US government and Stack Exchange launch crowdsourced patent process

A new partnership between the US government and a popular Q&A site may help rid the country of the low quality patents that have produced an endless series of lawsuits that threaten to stunt parts of the technology sector.

Starting today, the website Stack Exchange will run a channel devoted to patents on which the public can help scrutinize pending application. The move serves to crowdsource the arduous task of examining patents, permitting the general public to submit information that will help the patent office decide whether or not something is a new and useful invention.

It works like this. Once a patent examination is made public, anyone can submit it to Stack Exchange and launch a discussion. Others can then offer “prior art” that they believe is relevant to determining whether the patent should be granted. The collection of prior art is then sent on to an examiner at the USPTO who makes the final decision. To prevent gaming of the system, people are allowed to make only one submission with up to three pieces of prior art (additional submissions are possible but require a $120 fee).

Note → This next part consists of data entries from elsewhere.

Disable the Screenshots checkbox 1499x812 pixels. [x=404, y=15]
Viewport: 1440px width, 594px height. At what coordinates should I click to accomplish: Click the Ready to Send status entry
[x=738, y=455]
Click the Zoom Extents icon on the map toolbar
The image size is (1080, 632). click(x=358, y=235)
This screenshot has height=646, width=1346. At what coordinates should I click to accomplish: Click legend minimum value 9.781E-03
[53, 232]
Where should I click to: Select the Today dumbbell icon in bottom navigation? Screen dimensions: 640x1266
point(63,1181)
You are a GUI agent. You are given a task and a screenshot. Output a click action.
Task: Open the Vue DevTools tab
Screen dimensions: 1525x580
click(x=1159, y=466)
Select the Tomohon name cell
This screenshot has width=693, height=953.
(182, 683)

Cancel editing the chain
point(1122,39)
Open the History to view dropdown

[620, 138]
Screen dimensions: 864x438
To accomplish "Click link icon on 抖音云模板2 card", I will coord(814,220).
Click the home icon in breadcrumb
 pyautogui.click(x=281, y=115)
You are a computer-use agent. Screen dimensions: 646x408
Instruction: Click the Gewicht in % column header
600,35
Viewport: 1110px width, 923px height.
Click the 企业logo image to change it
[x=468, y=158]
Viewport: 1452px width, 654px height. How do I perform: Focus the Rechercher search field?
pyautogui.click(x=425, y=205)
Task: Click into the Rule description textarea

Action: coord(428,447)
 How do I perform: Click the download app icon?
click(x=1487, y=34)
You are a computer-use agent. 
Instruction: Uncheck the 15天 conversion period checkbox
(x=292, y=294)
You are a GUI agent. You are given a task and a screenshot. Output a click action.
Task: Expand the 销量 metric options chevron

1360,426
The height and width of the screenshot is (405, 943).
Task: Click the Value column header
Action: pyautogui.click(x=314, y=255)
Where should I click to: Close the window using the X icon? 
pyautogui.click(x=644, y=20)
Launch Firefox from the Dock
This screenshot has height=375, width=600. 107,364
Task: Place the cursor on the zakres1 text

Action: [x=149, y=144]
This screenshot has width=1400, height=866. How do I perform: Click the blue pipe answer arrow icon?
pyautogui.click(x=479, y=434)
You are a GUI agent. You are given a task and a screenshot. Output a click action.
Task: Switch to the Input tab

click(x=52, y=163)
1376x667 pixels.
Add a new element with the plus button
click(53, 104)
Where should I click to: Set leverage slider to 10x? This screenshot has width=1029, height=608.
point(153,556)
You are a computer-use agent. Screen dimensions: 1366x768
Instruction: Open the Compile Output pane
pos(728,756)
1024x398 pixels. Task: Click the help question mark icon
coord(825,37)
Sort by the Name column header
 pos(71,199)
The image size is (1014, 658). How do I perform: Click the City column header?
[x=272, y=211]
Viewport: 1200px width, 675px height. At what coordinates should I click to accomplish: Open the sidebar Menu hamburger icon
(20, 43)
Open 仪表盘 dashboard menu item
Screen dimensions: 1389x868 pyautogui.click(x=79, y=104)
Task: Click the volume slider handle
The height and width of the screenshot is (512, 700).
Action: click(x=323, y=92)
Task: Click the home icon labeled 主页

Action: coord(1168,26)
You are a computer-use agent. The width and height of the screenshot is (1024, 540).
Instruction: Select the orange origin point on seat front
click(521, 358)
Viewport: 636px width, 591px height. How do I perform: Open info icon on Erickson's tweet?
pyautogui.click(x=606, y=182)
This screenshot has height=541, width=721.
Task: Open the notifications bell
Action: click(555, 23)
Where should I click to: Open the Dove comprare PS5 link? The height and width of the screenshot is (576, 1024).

The move is a boon for the Patent Office which has been lambasted for issuing a flood of seemingly obvious patents, including ones for emoticons, the use of auto-complete and a method of exercising a cat with a laser pointer. While such patents may seem simply frivolous, they are also ammunition for so-called “patent trolls” — shell companies that don’t make anything but make a living suing companies that do.

Crowdsourcing the prior art process will reduce the number of bad patents by helping examiners, who typically have around 18 hours to make a decision, locate material that shows an invention to be obvious or not new. Until now, the ability for third parties to submit prior art has been very limited.

Stack Exchange appears well-suited to vet patents. The site, which launched in 2008, is known for attracting communities of experts who answer questions on topics like software, photography and cooking. Stack Exchange also uses a sophisticated system of moderators and algorithms to keep discussions relevant and on point. In a phone interview, company executive Alex Miller explained why it’s taking part in the patent project:

“Like almost any tech company, we think there’s a problem with patents and think something must be done. We think this is great way to make progress on patent problems as work toward fund amentsl reform,” said Miller. “The second thing is empowers people who have this knowledge [to contribute to the patent system].”

The Stack Exchange project comes as other tech companies work to rein in a growing spate of patent lawsuits. Twitter, for example, is developing a contract that promises its engineers that their work won’t be used to fuel patent aggression. Meanwhile, Google will be contributing to the new crowdsourcing initiative by adding a “discuss” button to its patent pages that will bring users to Stack Exchange.

The crowdsourcing initiative is another coup for David Kappos, the popular USPTO director who started his tenure in 2009. The current project grew out of an earlier experiment called “Peer to Patent” in which outside experts were invited to join the patent examination process. Kappos has also taken other steps to modernize and invigorate the patent office such as opening a series of satellite offices where examiners specialize in areas of regional innovation. The patent office provided the following statement:

“By introducing third party input into the examination process for the first time since the inception of our nation’s intellectual property system, we’re able to expand the scope of access to prior art in key areas like software patents. This will improve the examination process and advance the Administration’s ongoing commitment to transparency and open government,” said Under Secretary of Commerce for Intellectual Property and Director of the USPTO David Kappos. “We encourage our nation’s innovators to follow Stack Exchange’s example and assist us as we improve the examination process and resulting patent quality that will drive our economy and create jobs and exports.”